Генерал Гровс предлагал разбомбить Киото, а военный министр США Стимсон - разбомбить Нагасаки. Долгий ожесточенный спор выиграл Стимсон. Бомба была сброшена на Нагасаки, родители этой девушки остались в живых, и она появилась на свет.
- Благодарю вас, - сказал я.
- Все в порядке?
- О да, все отлично.
Острова Японии медленно проплывали под крылом. Прекрасной и беззащитной выглядела земля отсюда, с высоты. Япония была для меня: Хиросима, Нагасаки, август 1945 года и тот внезапный поворот в моей судьбе, после атомного взрыва. Насколько я знаю, Оппенгеймер не был в Японии, и Артур Комптон, и Эрнест Лоуренс, никто из физиков, членов комитета по выбору цели, не приезжал после Хиросимы в Японию. Глядя вниз, я пробовал представить себе, что бы они чувствовали, ступив на эту землю. И не мог.

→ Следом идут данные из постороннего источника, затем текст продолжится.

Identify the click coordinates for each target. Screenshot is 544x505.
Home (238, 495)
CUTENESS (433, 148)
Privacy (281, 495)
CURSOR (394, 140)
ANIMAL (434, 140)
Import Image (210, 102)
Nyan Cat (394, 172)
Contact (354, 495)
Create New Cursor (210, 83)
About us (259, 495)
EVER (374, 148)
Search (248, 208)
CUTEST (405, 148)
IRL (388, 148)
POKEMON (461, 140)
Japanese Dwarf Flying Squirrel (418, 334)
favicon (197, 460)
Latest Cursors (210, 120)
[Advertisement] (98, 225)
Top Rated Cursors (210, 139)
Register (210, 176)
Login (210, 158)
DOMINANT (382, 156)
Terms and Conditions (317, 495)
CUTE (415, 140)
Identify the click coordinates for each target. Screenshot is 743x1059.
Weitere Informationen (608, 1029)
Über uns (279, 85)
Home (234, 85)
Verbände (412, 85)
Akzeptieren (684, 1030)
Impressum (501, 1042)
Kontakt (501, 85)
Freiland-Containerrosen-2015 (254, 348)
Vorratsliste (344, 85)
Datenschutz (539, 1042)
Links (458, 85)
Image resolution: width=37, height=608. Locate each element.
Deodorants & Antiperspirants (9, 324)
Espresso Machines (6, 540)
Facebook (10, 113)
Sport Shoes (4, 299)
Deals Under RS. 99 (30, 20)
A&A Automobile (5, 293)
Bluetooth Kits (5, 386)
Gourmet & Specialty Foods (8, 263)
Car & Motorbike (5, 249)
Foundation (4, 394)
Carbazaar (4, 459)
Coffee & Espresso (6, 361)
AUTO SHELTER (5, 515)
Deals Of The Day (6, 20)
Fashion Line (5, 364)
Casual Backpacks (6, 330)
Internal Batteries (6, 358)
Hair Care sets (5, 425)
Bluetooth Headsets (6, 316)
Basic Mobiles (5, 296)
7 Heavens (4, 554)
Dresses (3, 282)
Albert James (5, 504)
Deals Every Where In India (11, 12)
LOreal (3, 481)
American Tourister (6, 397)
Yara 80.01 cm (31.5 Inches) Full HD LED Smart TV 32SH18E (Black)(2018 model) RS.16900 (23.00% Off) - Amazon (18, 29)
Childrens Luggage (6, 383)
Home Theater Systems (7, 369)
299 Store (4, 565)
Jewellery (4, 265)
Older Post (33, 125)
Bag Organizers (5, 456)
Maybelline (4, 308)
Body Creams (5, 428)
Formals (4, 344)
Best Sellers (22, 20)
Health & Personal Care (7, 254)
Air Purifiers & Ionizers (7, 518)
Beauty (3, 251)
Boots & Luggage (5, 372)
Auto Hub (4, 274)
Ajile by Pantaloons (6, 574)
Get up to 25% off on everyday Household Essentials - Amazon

С той минуты, когда машина помчалась по шоссе в Токио, ныряя в тоннели, возносясь на высокие бетонные эстакады, когда за стеклом потянулись тесно прижатые друг к другу крыши, заводские корпуса, трубы, виадуки, газгольдеры, и все это без малейшего зазора, без передышки, километр за километром, до самого горизонта, слева и справа - заводы, верфи, комбинаты, стапеля, - с этой минуты началось узнавание. Я готовился к тайнам Востока, а находил привычное, понятное, и это было приятно.
Улицы Токио знакомо воняли бензином, повсюду грохотали электрички, мчались машины, зелени было мало, людей много, автобусы шли битком набитые, утром перед лекциями негде было перекусить, хотя кругом сотни забегаловок, но всюду переполнено, а в пустом ресторане отеля я ждал полчаса, пока официант принес креветки вместо заказанного омлета.
Мне было смешно, что я сердился точно так же, как в институтской нашей столовой. Студенты на лекциях так же, как и в Москве, гудели, перешептывались, в тех же местах начинали записывать, задавали те же вопросы и делали те же ошибки. С утра я шел в толпе служащих, одетых, как и паши, с обычными папками, сумками, авоськами.
Я любовался архитектурой отеля "Отания" и еще какого-то нового отеля - белого с розовыми полосами, словно обтянутого тиком, я понимал достоинства этих построек, мог сравнивать, оценивать.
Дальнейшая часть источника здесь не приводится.